Impactos da pandemia no sistema carcerário brasileiro
Enviada em 20/10/2021
Na série “Vis a Vis” está explícito a falta de recursos cedidos aos presidiários, como alimentação de má qualidade e o desprovimento de infraestrutura na acomodação dos mesmos, aumentando o risco de violência. Esse episódio se repete na realidade brasileira atual, a qual foi agravada com a pandemia do COVID-19.
Segundo o site “globo.com” apenas 30% dos confinados do país tem assistência à saúde. Nesse contexto a falta de condições sanitárias para combater doenças, principalmente contagiosas tal qual o coronavírus tem maior dificuldade, como exemplo tem-se o compartilhamento de locais e objetos que nem banheiros e refeitórios. Para validar tal fato vale ressaltar que as pessoas em restrição a liberdade tem trinta vezes mais riscos em adquirir patologias, em destaque tem-se tuberculose, de acordo com Alexandra Sánchez.

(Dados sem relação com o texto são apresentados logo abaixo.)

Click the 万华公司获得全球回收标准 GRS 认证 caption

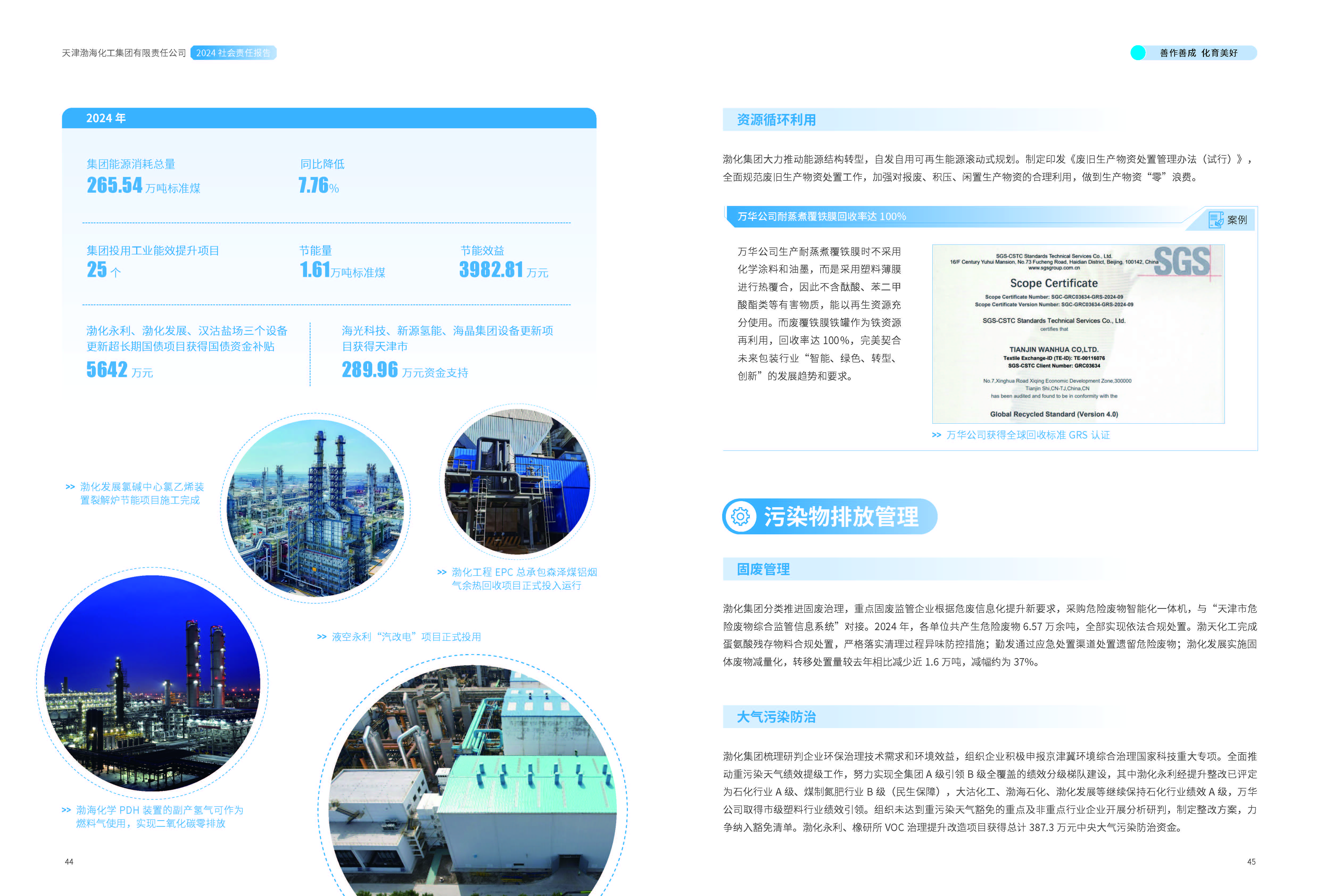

A superlotação, além de apresentar uma desigualdade social, visto que a maioria dos presos atuais se encontravam em situação de vulnerabilidade econônimica, também levou a medidas restritivas aos familiares visitantes pois podem se advir do risco de contágio; assim muitos carcerários não tem acesso aos produtos de higiene pessoal, em especial as mulheres que não tem acesso a utensílios como absorventes gerando mais um óbice de saúde pública.
Tendo em vista os fatos citados, é necessário a intervenção dos governadores de cada estado por meio de projetos beneficentes visando arrecadar capital para realização do realojamento dos prisioneiros, além de mercar itens de esterilização própria dos cidadãos. Assim espera-se que haja uma redução significativa dos impactos causados pela epidemia no regime prisional.